Lausanne 1973: When Japan conquered the judo world in Switzerland

Lausanne 1973 : Quand le Japon conquérait le monde du judo en Suisse

Plus d’un demi-siècle après que Lausanne ait organisé l’une des démonstrations de suprématie japonaise les plus remarquables de l’histoire des Championnats du monde, les meilleurs judokas du monde sont de retour. La Suisse a remporté les Championnats du monde de judo 2028, qui se dérouleront quelques semaines seulement avant les Jeux olympiques de Los Angeles. Pour Lausanne, ce sera le retour à un chapitre commencé 55 ans plus tôt, lorsque la ville accueillait du 22 au 24 juin 1973 les huitièmes Championnats du monde masculins.

La comparaison entre 1973 et 2028 ne pourrait être plus frappante. Il n’y avait aucune femme en lice pour les titres mondiaux à Lausanne en 1973, pas de compétition par équipes mixtes et seulement six épreuves masculines : cinq catégories de poids de -63 kg à O93 kg et la prestigieuse catégorie ouverte. Le tournoi au Palais de Beaulieu a réuni 288 concurrents venus de 50 nations.
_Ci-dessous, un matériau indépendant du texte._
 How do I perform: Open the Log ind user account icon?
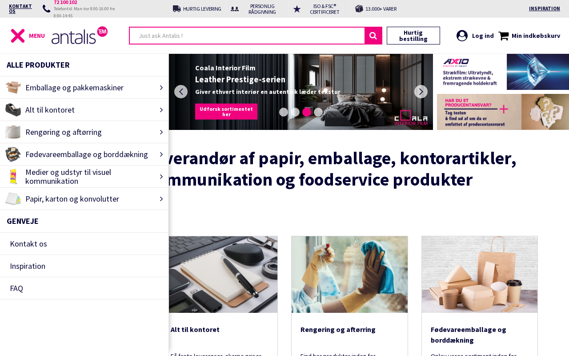[x=462, y=36]
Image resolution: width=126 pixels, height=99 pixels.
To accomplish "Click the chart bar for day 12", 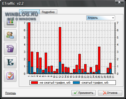I will click(x=60, y=51).
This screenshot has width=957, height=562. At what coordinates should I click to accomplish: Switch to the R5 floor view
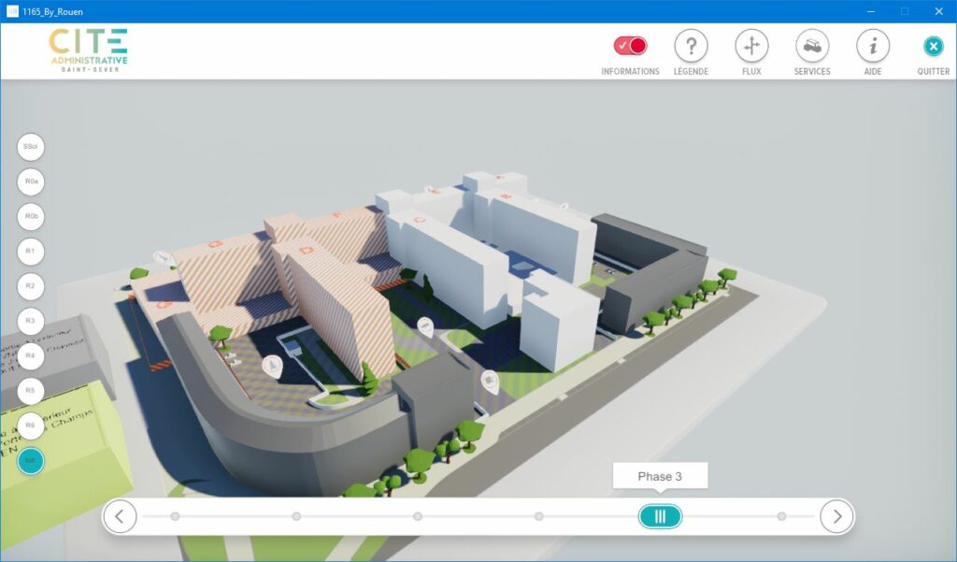(31, 390)
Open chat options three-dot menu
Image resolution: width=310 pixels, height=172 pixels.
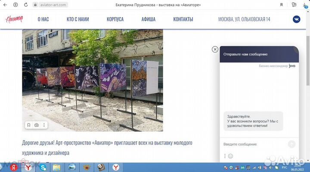pos(225,156)
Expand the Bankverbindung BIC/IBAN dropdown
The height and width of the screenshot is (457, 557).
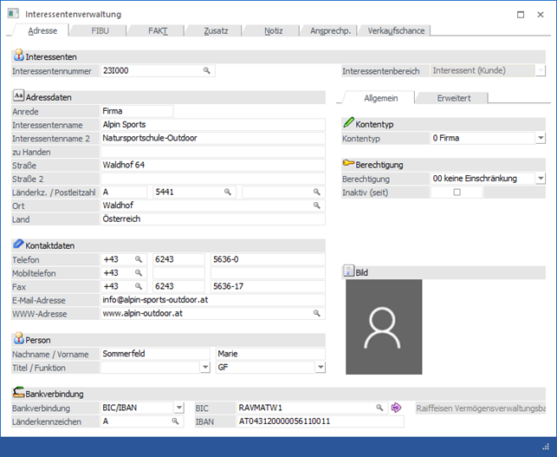(x=178, y=408)
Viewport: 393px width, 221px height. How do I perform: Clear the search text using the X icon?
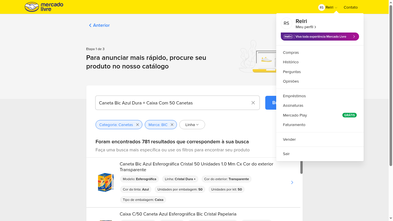tap(253, 103)
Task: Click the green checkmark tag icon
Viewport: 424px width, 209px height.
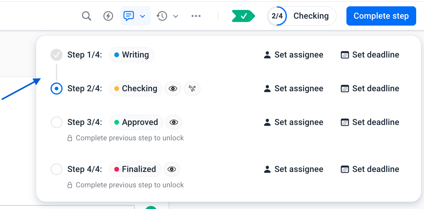Action: (244, 16)
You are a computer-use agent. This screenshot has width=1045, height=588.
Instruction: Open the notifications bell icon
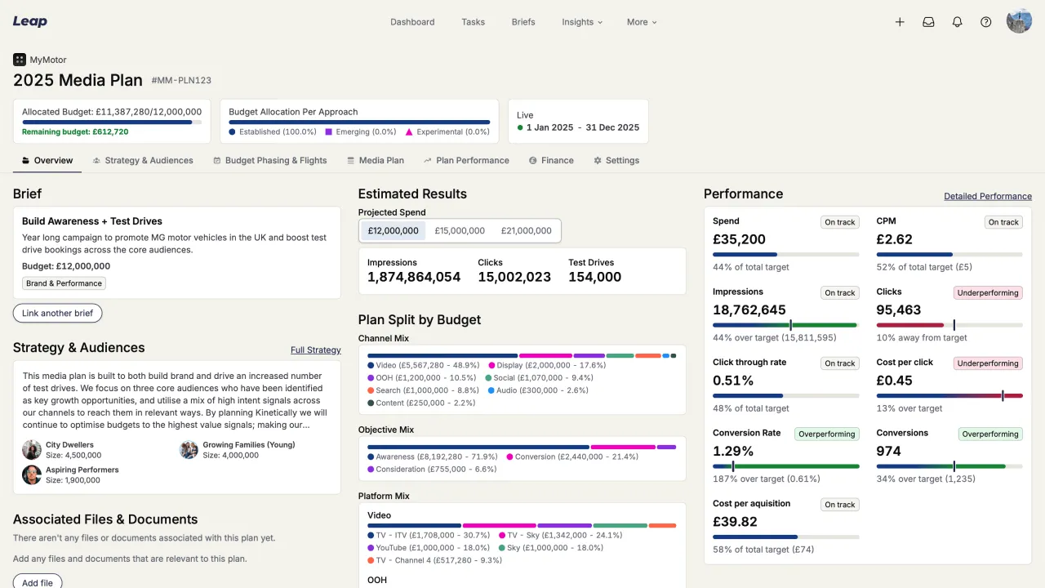pyautogui.click(x=958, y=22)
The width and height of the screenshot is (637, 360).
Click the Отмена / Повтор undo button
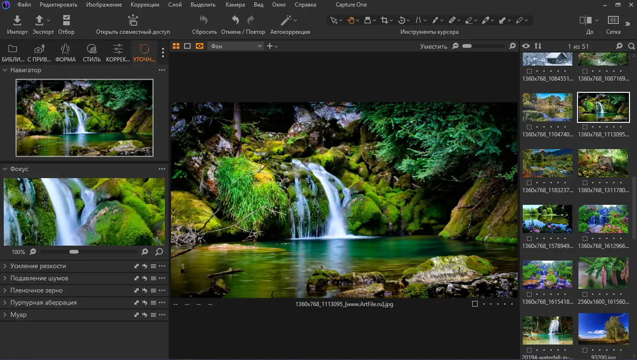coord(236,21)
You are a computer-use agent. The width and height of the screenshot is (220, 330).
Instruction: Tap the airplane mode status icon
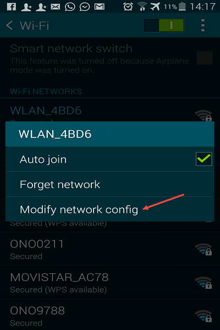[x=155, y=7]
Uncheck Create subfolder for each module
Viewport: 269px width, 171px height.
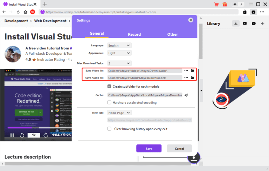pyautogui.click(x=110, y=86)
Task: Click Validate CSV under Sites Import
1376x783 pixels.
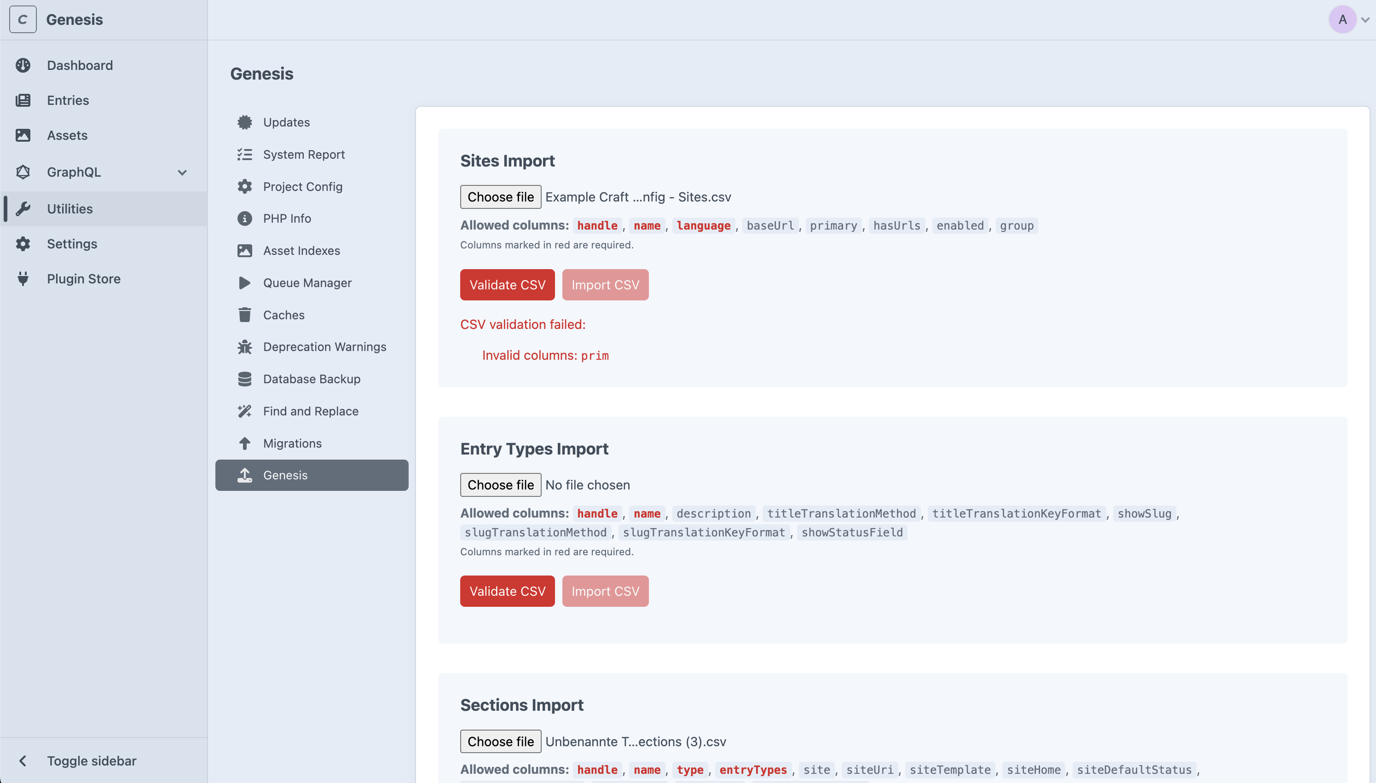Action: tap(507, 284)
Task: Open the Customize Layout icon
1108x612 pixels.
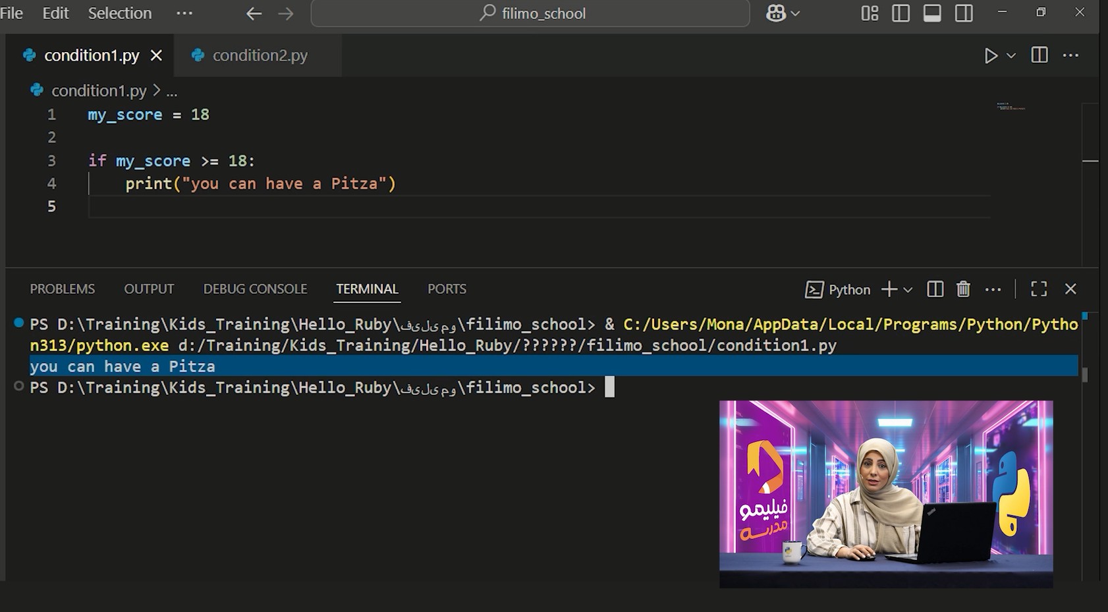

Le judo lui-même se trouvait également à un stade fascinant de son développement. Le sport était revenu définitivement au programme olympique à Munich en 1972 après ses débuts olympiques à Tokyo en 1964, et les judokas européens et soviétiques défiaient de plus en plus l’establishment japonais. Willem Ruska avait remporté de façon spectaculaire les titres olympiques des poids lourds et open pour les Pays-Bas à Munich.

Quiconque s’attendait à ce que le changement de l’équilibre international se reflète à Lausanne s’est vu brutalement rappeler où se trouvait le centre du pouvoir du sport.

Le Japon a remporté les six catégories.

Minami mène le doublé japonais chez les moins de 63 kg

Yoshiharu Minami est devenu le champion du monde le plus léger, battant son compatriote japonais Takao Kawaguchi pour le titre des moins de 63 kg. La finale était déjà une illustration de la profondeur apportée par le Japon à la Suisse.

Les médailles de bronze avaient une signification internationale bien plus grande. Héctor Rodríguez Torres a remporté le bronze pour Cuba aux côtés de l’Union soviétique Shengeli Pitskhelauri. Rodríguez ferait mieux que presque tout le monde aurait pu imaginer trois ans plus tard à Montréal, devenant champion olympique en -63 kg et premier champion olympique de judo de Cuba.

La France s’est rapprochée des médailles avec Michel Algisi et Jean-Jacques Mounier se partageant la cinquième place.

Le champion olympique Nomura ajoute le titre mondial

En -70 kg, Toyokazu Nomura est arrivé à Lausanne avec déjà l’un des titres les plus précieux du judo. Il avait remporté l’or olympique à Munich l’été précédent, remportant ses cinq compétitions par ippon. A Lausanne, il ajoute le titre mondial à sa collection.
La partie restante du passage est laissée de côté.